# [WHAT NEEDS TO BE DONE]
The task calls for the count of lines containing "option" in these records, given as a number with no other words.

┄┄┄┄┄┄┄┄┄┄

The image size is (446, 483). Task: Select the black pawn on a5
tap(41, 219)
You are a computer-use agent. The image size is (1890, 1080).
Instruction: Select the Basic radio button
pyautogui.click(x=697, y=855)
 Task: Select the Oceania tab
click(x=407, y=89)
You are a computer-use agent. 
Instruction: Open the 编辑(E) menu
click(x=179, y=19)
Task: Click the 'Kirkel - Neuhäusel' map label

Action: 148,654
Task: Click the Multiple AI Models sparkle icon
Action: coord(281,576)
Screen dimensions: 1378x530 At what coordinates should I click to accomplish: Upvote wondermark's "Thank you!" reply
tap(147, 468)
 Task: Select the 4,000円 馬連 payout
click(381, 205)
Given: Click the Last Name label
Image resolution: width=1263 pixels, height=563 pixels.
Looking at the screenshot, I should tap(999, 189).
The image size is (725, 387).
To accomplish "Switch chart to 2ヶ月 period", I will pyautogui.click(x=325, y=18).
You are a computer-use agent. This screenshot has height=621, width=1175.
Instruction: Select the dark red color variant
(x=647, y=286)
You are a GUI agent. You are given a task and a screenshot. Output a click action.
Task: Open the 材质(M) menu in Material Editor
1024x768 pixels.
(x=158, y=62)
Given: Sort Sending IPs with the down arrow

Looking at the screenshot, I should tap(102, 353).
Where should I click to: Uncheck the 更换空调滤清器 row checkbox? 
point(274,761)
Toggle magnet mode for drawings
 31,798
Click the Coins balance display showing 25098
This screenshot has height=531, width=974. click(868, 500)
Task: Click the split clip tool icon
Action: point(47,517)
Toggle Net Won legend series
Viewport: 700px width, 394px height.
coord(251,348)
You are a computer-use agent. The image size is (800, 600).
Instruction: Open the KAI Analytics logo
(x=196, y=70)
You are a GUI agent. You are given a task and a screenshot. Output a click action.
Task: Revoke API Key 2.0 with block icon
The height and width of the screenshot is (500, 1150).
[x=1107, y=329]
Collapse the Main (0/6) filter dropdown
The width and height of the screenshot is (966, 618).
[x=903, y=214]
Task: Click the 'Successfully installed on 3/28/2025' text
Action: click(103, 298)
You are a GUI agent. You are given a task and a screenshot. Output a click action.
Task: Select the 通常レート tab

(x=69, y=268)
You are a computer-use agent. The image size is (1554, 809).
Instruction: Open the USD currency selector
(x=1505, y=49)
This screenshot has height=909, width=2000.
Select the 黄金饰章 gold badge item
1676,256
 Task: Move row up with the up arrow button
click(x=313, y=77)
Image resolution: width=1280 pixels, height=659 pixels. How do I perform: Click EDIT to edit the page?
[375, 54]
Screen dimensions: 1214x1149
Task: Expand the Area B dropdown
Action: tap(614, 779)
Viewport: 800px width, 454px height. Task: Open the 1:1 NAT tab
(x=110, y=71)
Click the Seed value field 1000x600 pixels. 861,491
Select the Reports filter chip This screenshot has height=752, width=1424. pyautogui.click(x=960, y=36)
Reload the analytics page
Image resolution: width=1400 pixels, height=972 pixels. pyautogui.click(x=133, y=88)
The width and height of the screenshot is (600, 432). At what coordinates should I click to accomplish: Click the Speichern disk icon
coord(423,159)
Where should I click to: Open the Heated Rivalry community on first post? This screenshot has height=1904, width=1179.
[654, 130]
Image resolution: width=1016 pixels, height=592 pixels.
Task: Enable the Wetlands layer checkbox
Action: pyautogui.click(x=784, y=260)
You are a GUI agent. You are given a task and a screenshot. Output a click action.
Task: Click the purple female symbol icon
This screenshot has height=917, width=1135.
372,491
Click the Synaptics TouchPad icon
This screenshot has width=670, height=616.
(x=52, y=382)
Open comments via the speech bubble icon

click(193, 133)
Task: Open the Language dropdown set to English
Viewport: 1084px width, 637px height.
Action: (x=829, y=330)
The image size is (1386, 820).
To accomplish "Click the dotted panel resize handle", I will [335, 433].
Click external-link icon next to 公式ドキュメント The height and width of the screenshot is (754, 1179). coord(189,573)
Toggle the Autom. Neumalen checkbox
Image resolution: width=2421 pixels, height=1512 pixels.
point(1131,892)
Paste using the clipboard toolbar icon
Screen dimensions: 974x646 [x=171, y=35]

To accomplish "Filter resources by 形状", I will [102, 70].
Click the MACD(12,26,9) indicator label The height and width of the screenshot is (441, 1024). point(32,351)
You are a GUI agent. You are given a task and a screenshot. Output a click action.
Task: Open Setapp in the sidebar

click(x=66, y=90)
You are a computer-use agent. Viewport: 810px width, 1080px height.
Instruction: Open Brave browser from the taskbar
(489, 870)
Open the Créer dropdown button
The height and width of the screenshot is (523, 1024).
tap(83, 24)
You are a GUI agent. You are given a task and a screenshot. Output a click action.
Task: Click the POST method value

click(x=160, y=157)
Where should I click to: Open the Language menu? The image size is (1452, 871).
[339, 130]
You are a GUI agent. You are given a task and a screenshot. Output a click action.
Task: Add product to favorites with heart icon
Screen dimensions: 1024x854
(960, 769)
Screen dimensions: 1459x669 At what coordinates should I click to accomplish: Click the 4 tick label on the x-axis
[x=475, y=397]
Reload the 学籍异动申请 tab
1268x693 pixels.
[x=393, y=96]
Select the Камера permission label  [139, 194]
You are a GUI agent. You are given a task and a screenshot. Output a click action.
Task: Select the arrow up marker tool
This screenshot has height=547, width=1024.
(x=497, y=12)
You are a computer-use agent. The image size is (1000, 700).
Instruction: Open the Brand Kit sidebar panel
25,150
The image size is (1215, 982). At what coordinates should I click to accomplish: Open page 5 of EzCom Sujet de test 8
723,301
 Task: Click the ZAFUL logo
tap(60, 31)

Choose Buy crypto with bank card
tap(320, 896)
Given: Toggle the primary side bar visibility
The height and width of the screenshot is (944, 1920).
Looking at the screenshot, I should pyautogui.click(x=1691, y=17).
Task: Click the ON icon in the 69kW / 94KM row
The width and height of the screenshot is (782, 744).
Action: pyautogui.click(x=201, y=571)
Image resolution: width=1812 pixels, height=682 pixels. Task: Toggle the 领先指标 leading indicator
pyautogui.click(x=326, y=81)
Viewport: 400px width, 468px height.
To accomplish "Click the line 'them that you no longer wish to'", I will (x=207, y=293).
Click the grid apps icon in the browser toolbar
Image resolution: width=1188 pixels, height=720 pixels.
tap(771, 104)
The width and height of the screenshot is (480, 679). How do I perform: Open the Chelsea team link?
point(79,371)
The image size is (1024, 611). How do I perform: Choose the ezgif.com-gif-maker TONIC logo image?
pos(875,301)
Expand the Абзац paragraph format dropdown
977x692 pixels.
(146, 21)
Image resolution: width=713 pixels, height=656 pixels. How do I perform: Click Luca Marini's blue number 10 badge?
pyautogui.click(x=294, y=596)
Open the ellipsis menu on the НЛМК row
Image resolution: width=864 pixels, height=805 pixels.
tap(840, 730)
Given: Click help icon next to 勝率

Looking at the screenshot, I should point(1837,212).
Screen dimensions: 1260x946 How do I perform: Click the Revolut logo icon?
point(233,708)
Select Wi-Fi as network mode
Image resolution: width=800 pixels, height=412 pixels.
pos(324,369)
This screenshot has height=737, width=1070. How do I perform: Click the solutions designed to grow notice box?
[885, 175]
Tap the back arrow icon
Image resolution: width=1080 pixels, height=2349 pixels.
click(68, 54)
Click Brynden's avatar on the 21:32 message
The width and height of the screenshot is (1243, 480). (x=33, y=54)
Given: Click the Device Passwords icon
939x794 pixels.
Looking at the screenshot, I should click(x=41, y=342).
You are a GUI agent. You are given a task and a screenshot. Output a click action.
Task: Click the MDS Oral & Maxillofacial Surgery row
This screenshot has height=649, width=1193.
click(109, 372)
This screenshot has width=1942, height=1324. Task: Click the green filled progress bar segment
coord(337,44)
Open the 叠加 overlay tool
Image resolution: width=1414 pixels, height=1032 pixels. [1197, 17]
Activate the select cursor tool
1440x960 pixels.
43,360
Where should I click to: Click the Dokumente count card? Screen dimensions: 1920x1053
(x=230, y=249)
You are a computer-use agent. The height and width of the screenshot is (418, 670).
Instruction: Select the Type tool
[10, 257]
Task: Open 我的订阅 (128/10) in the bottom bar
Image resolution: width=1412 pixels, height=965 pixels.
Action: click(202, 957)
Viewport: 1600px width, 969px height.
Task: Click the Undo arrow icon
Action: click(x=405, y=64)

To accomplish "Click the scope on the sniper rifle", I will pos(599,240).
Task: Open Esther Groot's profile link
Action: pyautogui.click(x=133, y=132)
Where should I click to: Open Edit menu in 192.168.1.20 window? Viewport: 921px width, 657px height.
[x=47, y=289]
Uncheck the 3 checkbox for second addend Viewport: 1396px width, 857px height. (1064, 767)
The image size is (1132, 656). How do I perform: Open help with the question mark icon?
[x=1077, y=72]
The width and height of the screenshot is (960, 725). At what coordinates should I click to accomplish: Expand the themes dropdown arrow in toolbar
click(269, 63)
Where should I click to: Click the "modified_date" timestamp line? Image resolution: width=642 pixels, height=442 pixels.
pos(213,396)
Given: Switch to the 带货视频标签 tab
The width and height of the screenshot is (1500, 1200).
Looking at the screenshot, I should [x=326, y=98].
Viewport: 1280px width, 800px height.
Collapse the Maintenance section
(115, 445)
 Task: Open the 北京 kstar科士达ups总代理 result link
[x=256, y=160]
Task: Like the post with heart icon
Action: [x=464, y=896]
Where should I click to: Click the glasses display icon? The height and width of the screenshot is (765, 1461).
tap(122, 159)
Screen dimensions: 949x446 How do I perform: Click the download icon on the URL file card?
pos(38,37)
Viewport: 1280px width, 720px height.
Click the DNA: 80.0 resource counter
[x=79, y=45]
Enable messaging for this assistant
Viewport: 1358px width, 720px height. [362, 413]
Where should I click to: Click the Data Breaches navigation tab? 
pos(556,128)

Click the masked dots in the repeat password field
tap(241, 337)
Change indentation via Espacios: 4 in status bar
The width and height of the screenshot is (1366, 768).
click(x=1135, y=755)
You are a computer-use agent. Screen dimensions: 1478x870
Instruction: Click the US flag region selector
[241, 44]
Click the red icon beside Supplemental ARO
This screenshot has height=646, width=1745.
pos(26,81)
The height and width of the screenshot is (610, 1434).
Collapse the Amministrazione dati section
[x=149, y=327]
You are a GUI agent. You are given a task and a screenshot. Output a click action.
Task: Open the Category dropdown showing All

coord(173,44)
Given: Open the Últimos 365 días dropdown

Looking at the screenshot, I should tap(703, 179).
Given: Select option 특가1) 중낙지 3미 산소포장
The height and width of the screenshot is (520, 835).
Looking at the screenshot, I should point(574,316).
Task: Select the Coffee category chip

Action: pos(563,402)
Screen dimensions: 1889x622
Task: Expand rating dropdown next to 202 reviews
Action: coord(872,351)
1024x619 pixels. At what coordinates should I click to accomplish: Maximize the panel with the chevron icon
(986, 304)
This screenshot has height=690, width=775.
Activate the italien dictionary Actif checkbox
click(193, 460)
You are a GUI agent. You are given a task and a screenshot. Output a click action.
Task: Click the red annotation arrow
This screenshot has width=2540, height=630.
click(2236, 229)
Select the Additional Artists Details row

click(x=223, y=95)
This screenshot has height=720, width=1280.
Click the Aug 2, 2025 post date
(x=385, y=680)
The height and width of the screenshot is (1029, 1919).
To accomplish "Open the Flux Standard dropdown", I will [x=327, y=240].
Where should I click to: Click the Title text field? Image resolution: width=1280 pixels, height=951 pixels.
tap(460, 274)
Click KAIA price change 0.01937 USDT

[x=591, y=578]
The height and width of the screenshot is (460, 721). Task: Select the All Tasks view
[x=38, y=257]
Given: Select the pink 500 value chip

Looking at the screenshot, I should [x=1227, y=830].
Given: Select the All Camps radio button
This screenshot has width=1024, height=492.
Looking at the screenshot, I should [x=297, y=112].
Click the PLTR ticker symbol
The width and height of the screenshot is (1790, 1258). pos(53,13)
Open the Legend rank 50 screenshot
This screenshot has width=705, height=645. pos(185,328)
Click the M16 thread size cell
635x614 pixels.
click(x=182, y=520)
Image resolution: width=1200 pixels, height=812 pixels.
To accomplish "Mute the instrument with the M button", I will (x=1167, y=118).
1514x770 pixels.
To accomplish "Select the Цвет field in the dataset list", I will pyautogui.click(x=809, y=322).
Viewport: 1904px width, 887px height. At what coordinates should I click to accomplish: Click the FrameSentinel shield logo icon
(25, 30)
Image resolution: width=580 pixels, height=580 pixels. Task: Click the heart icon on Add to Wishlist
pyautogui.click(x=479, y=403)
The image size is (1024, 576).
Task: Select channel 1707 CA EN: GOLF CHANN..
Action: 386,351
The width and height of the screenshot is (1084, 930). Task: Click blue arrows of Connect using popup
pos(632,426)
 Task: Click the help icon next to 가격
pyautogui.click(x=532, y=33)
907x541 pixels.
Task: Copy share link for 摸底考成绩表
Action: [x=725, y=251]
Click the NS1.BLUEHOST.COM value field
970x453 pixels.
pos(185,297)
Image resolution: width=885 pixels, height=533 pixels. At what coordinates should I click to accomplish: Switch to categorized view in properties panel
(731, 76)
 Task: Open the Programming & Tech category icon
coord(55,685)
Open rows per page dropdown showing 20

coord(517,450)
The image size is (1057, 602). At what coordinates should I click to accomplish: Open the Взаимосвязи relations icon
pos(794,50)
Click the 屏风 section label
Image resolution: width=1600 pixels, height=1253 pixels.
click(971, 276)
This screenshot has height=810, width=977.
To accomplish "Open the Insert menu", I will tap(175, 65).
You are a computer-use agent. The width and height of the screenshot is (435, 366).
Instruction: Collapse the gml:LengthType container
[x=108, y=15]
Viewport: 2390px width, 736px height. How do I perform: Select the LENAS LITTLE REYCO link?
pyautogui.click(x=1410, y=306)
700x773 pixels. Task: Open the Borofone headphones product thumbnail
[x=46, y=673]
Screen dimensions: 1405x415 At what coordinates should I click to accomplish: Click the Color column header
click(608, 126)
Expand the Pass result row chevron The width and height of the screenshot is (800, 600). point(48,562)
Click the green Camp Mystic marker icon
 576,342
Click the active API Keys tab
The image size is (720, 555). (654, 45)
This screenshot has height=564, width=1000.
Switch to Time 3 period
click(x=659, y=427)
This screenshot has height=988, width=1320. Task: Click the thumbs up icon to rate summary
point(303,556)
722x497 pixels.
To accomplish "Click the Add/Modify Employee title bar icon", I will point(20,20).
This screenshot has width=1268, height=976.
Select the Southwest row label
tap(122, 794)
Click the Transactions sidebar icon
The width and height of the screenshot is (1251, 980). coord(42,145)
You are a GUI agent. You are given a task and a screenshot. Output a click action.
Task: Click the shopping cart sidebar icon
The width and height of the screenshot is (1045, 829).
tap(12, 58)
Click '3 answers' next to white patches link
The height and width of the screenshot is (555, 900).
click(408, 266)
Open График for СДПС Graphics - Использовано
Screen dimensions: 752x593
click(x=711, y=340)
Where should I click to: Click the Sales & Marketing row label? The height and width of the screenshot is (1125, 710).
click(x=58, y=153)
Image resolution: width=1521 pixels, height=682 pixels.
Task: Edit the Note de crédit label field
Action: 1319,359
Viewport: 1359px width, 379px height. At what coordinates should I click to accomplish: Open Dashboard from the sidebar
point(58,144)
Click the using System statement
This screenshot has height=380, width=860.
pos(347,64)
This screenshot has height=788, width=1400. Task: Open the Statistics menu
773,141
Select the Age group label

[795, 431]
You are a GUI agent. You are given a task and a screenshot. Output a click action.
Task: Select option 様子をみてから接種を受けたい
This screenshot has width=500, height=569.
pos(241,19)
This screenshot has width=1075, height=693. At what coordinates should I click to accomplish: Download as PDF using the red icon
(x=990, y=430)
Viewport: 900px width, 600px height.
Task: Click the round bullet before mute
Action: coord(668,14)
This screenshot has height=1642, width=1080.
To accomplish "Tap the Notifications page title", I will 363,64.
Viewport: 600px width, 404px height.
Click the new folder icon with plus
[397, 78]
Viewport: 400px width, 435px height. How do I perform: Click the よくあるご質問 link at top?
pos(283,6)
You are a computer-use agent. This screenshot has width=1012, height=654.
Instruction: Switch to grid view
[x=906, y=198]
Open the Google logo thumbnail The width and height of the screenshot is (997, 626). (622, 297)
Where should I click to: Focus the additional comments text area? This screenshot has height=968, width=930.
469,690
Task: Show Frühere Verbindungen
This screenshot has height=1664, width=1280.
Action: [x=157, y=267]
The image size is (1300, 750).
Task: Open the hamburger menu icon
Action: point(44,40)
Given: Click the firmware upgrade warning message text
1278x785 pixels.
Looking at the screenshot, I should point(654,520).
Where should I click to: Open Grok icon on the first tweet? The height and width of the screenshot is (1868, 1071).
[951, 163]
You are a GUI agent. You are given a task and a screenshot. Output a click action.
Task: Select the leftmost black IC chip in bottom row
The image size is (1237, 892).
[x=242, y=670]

┄┄┄┄┄┄┄┄┄┄

# [WRITTEN SOLUTION]
2